Y comenzó una nueva lucha, una complicadísima operación soviética de las muchas que se llevaron a cabo durante esos años en nuestra patria. En esta lucha participaron miles de alientos distintos, de vuelos de ideas, de vuelos en aviones soviéticos, de planos, de experimentos, de silenciosas liturgias de laboratorio, de polvo de ladrillo de las construcciones y... de ataques reiterados, ataques insistentes, de embestidas, desesperadamente tenaces de las filas comuneras en los talleres, conmocionados por los reveses. Y, alrededor, los mismos suspiros de duda, los mismos ojos entornados tras los cristales de las gafas:
- ¿”Leicas”? ¿Esos niños? ¿Cristales con una exactitud de micrón? ¡Je, je!
Pero quinientos muchachos y muchachas se habían lanzado ya al mundo de los micrones, a la finísima telaraña de los exactísimos tornos, al delicadísimo ambiente de los desvíos técnicos admisibles, de las tolerancias, de las aberraciones esféricas y de las curvas ópticas y, riéndose, contemplaban a los chequistas.
- Nada, muchachos, no tengáis miedo -decían éstos.
En la comuna se construyó una bella y espléndida fábrica de aparatos FED (2) (tipo Leica), rodeada de flores, de asfalto, de surtidores.
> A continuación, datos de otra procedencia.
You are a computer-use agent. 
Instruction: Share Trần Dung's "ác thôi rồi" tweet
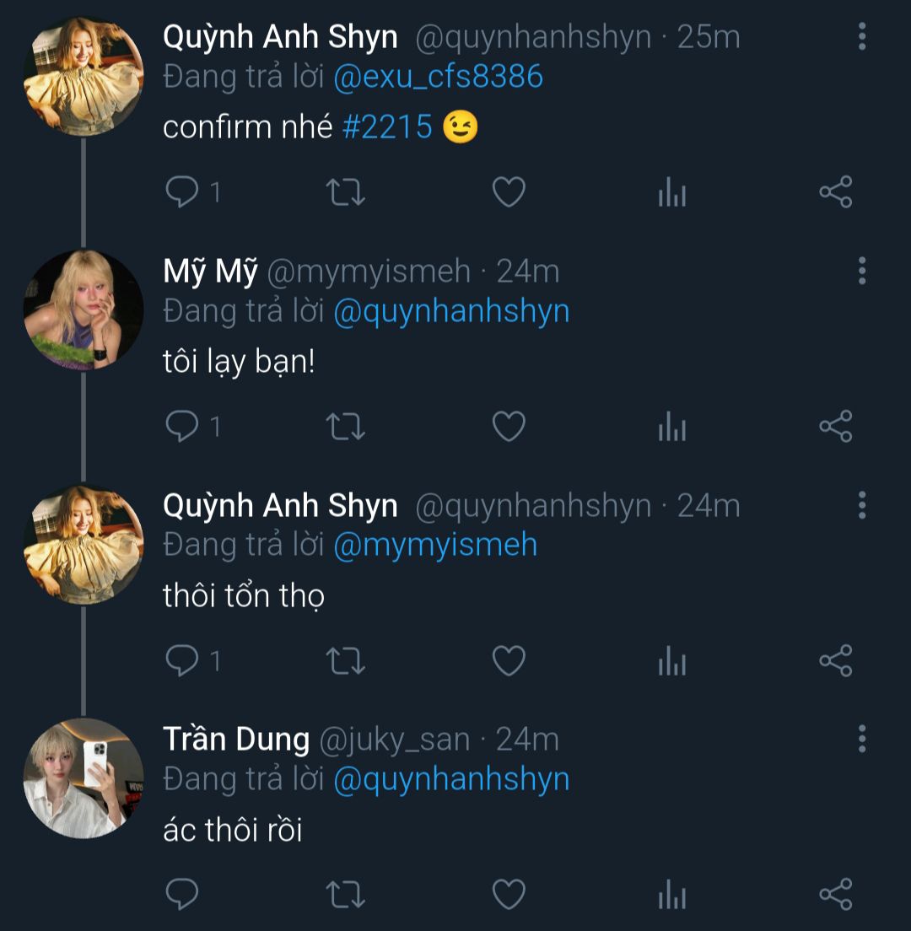tap(836, 895)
Hace días los comuneros depositaron sobre la mesa del Comisariado del Pueblo su máquina N° 10.000, una máquina impecable y elegante.
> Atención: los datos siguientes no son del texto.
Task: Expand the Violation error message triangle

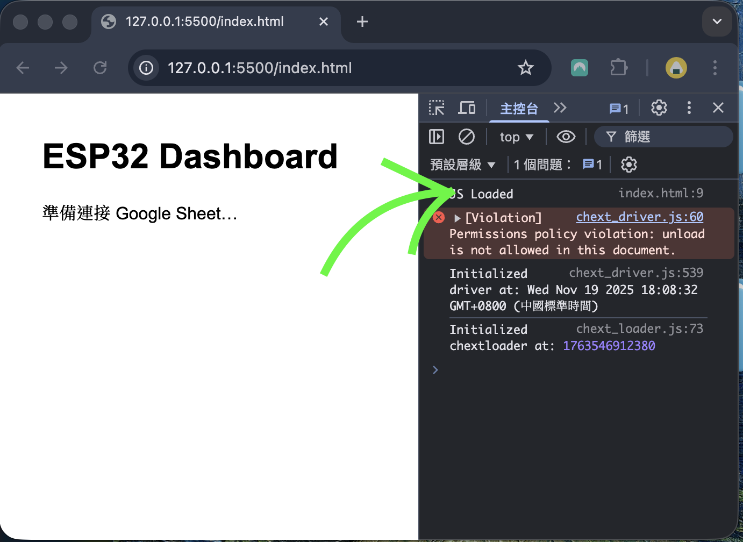Action: 457,218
Muchas cosas han pasado ya y muchas cosas se han olvidado. Hace tiempo que yace en el olvido el heroísmo primitivo, el lenguaje del hampa y otras supervivencias. Cada primavera, el Rabfak de la fábrica envía a las instituciones de enseñanza superior a decenas de estudiantes, y muchas decenas de ellos están ya a punto de terminar los estudios: futuros ingenieros, médicos, historiadores, geólogos, pilotos, constructores de barcos, radiotelegrafistas, pedagogos, músicos, artistas, cantantes. Cada verano, estos intelectuales visitan a sus hermanos obreros -los torneros, los fundidores, los mecánicos de precisión-, y entonces comienza la marcha anual de verano. Estas marchas constituyen una nueva tradición. Las columnas de comuneros han recorrido muchos miles de kilómetros, de a seis en fila como antes, con la banda de música y la bandera por delante. Han recorrido el Volga, Crimea, el Cáucaso, Moscú, Odesa, las costas del Mar de Azov.
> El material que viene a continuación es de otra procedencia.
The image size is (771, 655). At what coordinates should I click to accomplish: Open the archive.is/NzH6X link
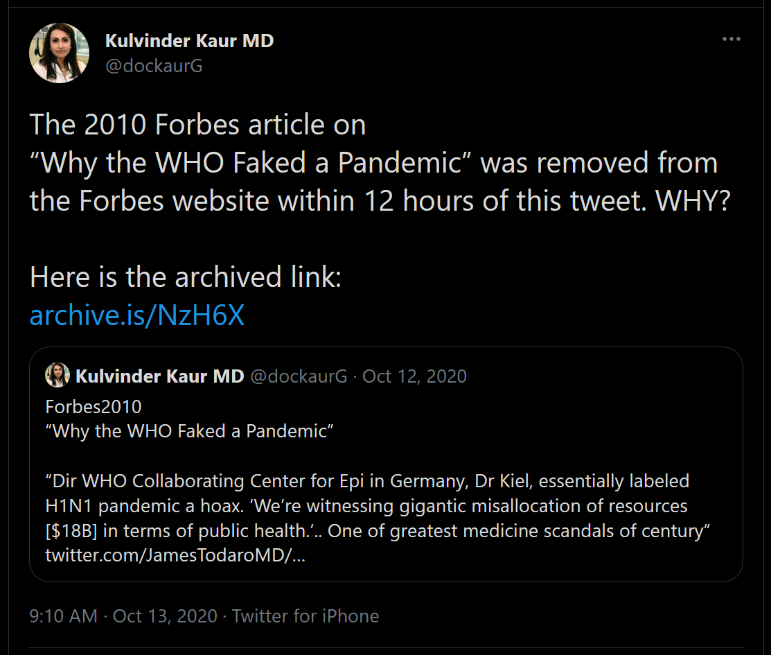137,315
Pero también en la comuna, en las marchas de verano, en los días en que “chispea”, y en los días en que la vida de trabajo de los comuneros se desliza suavemente, sale a la terracilla un muchachito de cabeza redonda y ojos claros, alza la corneta al cielo y toca una breve señal: “reunión de jefes”. Y, lo mismo que en tiempos lejanos, los jefes se sientan junto a la pared, los curiosos permanecen en la puerta, los pequeños se acomodan en el suelo. Y con la misma sarcástica seriedad el secretario del Soviet de jefes dice al nuevo culpable:
- ¡Sal al centro!... ¡Ponte firme y explica cómo y por qué!
Y también ocurre, a veces, que se resisten algunos caracteres y, como una colmena, zumba, inquieta, la colectividad y se lanza al lugar del peligro. E igualmente de difícil y complicada continúa siendo la ciencia de la pedagogía.
Sin embargo, ya es más fácil. Está lejos, muy lejos, mi primer día gorkiano, lleno de vergüenza y de impotencia, y ahora me parece un cuadro muy pequeño en el estrecho cristal de un panorama de fiesta. Ya es más fácil. Ya en muchos lugares de la Unión Soviética se han anudado los fuertes lazos de una importante obra pedagógica, y el Partido descarga los últimos golpes sobre los últimos nidos de la infancia desmoralizada e infeliz.
Y tal vez se deje muy pronto de escribir en nuestro país “poemas pedagógicos” y se escriba un libro simple y práctico: “Método de la educación comunista”.
Járkov, 1925-1935.
Notas
(1).- Máquina fotográfica.
(2).- Marca de la fábrica de máquinas fotográficas, compuesta por las iniciales de Félix Edmúndovich Dzerzhinski.